Pensar en lo que ha sido de nuestro país en este año 2009, con excepción de todo el que es parte del Gobierno o beneficiario directo o indirecto de este desastre, sin dudas constituye una causal de preocupación y desesperanza para los dominicanos.
Y por más que busco elementos para que este artículo pueda dejar un mensaje optimista, lo cierto es que en lo relativo a calidad de vida, situación económica, progreso y en términos generales todo lo que compete a la gestión gubernamental, no encuentro noticias positivas de estos últimos doce meses. Sin embargo, algunas cosas me ayudan a no cerrar el día con una depresión de fin de año.

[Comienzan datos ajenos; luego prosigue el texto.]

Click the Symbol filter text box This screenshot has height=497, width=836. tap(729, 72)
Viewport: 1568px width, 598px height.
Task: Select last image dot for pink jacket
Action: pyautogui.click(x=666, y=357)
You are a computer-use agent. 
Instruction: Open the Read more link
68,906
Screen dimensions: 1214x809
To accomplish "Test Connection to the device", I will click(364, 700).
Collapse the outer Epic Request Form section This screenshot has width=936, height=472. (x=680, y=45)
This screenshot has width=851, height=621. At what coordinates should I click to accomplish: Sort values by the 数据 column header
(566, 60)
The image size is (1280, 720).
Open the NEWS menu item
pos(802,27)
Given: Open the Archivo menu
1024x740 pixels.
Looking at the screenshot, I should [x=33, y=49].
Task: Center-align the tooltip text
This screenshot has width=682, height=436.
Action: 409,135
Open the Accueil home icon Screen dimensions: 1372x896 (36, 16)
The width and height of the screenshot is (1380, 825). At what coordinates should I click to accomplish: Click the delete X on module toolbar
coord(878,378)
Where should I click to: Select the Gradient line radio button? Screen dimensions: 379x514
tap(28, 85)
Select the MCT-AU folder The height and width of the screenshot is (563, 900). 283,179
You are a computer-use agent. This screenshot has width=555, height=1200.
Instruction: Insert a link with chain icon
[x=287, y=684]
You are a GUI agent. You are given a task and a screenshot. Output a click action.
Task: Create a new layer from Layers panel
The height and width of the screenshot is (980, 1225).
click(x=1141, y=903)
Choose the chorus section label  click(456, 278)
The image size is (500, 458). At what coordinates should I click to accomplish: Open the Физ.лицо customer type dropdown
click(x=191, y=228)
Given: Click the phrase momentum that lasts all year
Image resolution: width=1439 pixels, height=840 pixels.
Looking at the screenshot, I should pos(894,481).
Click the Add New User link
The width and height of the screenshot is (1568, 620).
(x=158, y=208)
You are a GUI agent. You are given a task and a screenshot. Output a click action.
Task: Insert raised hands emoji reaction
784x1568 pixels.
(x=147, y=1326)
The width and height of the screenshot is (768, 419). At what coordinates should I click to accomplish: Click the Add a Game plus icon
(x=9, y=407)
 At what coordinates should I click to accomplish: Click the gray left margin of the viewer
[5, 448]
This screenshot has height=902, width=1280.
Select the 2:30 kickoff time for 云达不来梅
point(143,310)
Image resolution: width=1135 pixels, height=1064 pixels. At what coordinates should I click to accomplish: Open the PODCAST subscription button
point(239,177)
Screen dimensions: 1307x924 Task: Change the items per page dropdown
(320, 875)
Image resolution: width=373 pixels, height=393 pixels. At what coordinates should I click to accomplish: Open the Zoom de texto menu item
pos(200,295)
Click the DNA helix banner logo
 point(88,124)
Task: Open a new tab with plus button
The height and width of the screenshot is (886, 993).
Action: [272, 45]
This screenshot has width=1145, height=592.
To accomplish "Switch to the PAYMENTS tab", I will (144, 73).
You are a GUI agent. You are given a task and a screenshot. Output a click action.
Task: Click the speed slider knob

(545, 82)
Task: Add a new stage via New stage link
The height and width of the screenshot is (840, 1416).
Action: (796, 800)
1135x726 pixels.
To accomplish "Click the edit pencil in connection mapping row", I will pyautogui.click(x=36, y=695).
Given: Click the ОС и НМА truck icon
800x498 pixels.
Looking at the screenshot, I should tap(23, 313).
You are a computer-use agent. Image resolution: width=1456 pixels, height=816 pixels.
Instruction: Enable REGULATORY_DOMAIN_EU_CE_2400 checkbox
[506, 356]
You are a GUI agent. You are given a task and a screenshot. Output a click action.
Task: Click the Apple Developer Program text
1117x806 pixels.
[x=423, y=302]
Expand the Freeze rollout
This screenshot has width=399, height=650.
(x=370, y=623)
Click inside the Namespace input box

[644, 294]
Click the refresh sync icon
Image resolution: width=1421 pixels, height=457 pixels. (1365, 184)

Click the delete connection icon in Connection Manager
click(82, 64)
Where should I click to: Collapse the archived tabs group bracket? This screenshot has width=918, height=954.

Por ejemplo, en este año que termina, miles de dominicanos participaron en la cuarta entrega de Caminantes por la vida, y marchando por una causa noble y altruista, demostraron que las adversidades no han impedido que este sea un pueblo con gente buena y solidaria.
En este mismo 2009, grupos de la sociedad civil compuestos por jóvenes, como los movimientos Toy Jarto y La Multitud, entre muchos otros, alzaron sus voces, dedicaron tiempo, dinero y esfuerzo, pusieron todo su empeño en defender causas en las que creen y demostraron que, contrario a lo que plantean muchos discursos, en República Dominicana hay una juventud llena de valor, de conciencia social, de interés por el bienestar colectivo y a la que, sin dudas, le importa su país.
Y casi cerrando el año, Martha Heredia se suma a la lista de dominicanos que hacen destacar al país por el talento de su gente y enorgullece a la sociedad convirtiéndose en la primera dominicana en ganar un Latin American Idol.
En mi vida personal ha operado la misma dicotomía. Tuve en este 2009 situaciones difíciles que en ocasiones me provocaron tristeza.
Sin embargo, fue justamente este mismo año en el que experimenté el momento que hasta ahora ha sido para mí el más importante: una propuesta de matrimonio y con ella el compromiso y la satisfacción de compartir mi vida, con virtudes y defectos, con triunfos y fracasos, con la persona que amo y deseo me acompañe el resto de mis días.
Por todo esto, es que aún creo en la esperanza, creo que siempre hay algo agradable que se puede y se debe destacar, que aparecen motivos que justifiquen una sonrisa y sobre todo creo en un Dios bueno que aunque muchas veces no lo merezcamos siempre nos da razones para ver el vaso medio lleno. ¡Feliz año 2010!